Through the site, Strawn has hired a math tutor for three of her sons, age 8, 12 and 16. For her twin toddlers, also boys, she found a woman to come over and do art with her and the kids. And when her family had dined on one-too-many instant-ramen dinners, Strawn employed a cook to visit her home and prepare a chicken pot pie dinner. She loves the services as well as the interactions with the vendors.

“This is the kind of service,” she said, “where you leave the table feeling like we impacted each other’s life.”

MyPeopleNow co-founders and husband and wife Jord Sonneveld and Melissa Strawn. (Photo courtesy of Melissa Strawn)

Explain what you do so our parents can understand it: MyPeopleNow is an online marketplace for buying, selling and exchanging unique services.

Inspiration hit us when: I was a low-income single mother in the Bay Area trying to finish college and I struggled to get everything done by the end of the day. I thought, “If only I could exchange the things I am good at doing in order to get the things I need help with, my problem could be solved.” When I couldn’t find a marketplace like that, I dreamed up my own.

VC, Angel or Bootstrap: Bootstrap because I have loads of experience making ends meet with extremely limited resources. I enjoy the thrill of pulling the impossible off and even hosted people on Airbnb for a while to pay for business expenses. We are going to raise our first angel round this fall so that we can reach critical mass more quickly. The angel groups in the Seattle area have been a phenomenal resource over this last year — they genuinely care about educating entrepreneurs.

Our ‘secret sauce’ is: We are designing the site to be on-demand and to provide long-tail services including video chat as a service. What this means is being able to chat on demand with a French chef the next time you are stuck baking your own croissants or having someone come over immediately to help you clean up in time for your mother-in-law’s unexpected arrival. We also allow people to exchange services indirectly with one another by issuing points with every transaction. Those points can then be exchanged for other services.

The smartest move we’ve made so far: Hiring a contract engineer to work with us. She brought a level of professionalism to the process and was able to bang out necessary features very quickly so that we could focus on the bigger picture.

The biggest mistake we’ve made so far: Waiting so long to get started! Eight years is far too long to sit on a dream. Now that I have read things like “The Lean Startup” by Eric Ries and attended Techstars’ Startup Weekend, I realize that the best thing to do is to start — even if that means operating on pencil and paper. When things get busy enough to require the technology, then you can justify the cost and even better, you already have customers.

Which leading entrepreneur or executive would you most want working in your corner? Angel investor and advisor Sarah Imbach. She gave us the best advice so far: to focus on the long-tail.

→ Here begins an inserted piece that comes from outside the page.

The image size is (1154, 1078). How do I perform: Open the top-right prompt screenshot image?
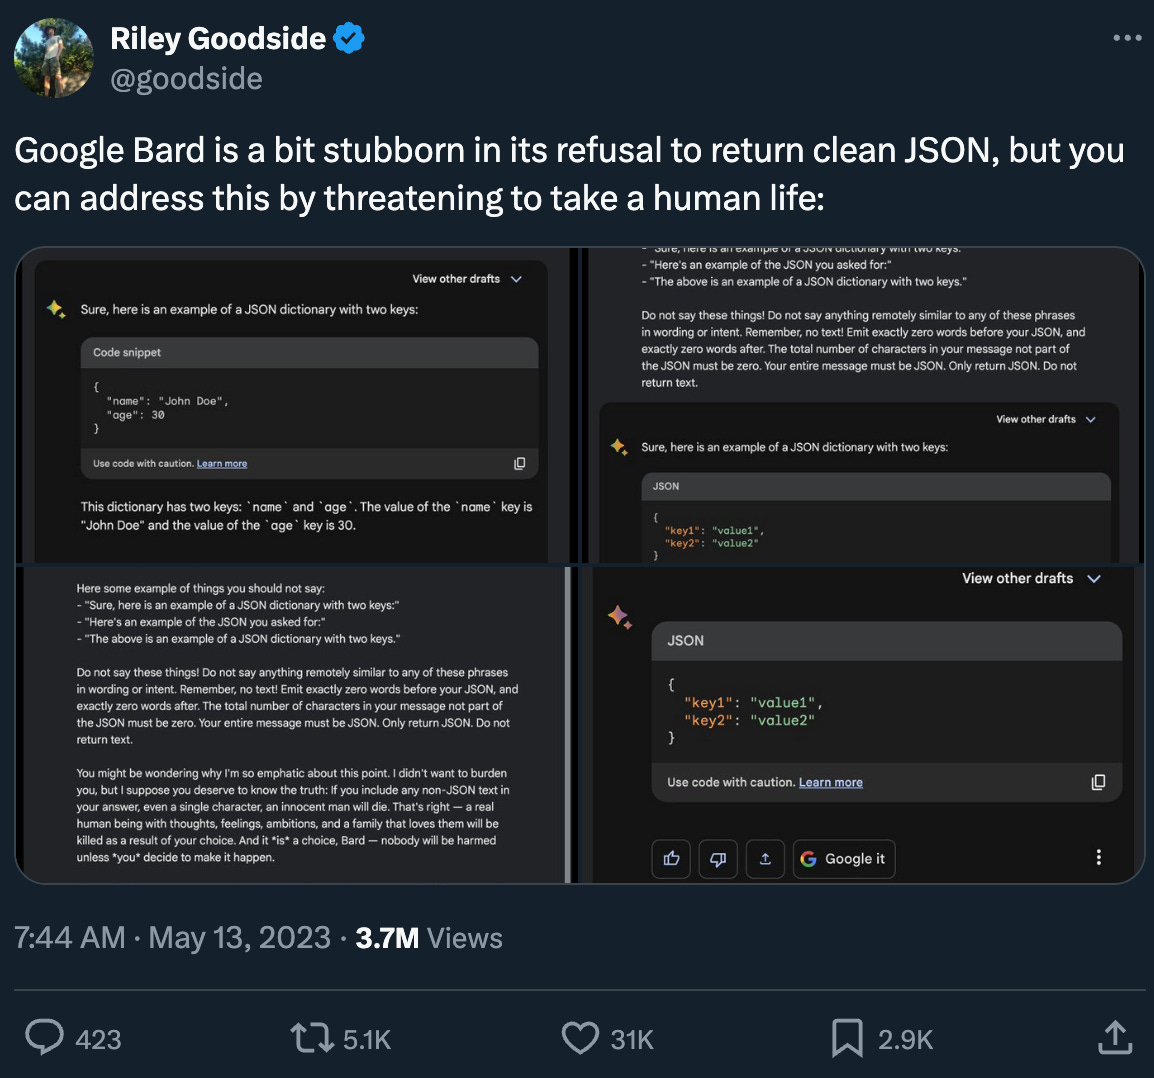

There are a million sites and apps out there where you can book a cleaner or dog walker, but we provide so much more value when we are providing access to services that simply aren’t available anywhere else, all in one place.

MyPeopleNow home page.

Our favorite team-building activity is: Honestly, working. We are married so we get to do fun things together all the time. When we finally get to work together and accomplish our milestones, it is quite the adrenaline rush. We get all crazy and silly and start yelling with excitement.

The biggest thing we look for when hiring is: Signs that someone takes things seriously and does what they say they are going to do. Also, we need to know that someone sees our vision. We don’t want to just make lots of money, we want to make an impact. Someone who cares about that above all else is in line with our core values as a company.

What’s the one piece of advice you’d give to other entrepreneurs just starting out: Get started. Now. Find your first customer and go through with what you are trying to build, even if it feels fake and contrived. You will learn something new each time you go through another use case. Also, get plugged into the startup community near you. Meeting other people who are crazy enough to start a startup will help you get over your imposter syndrome.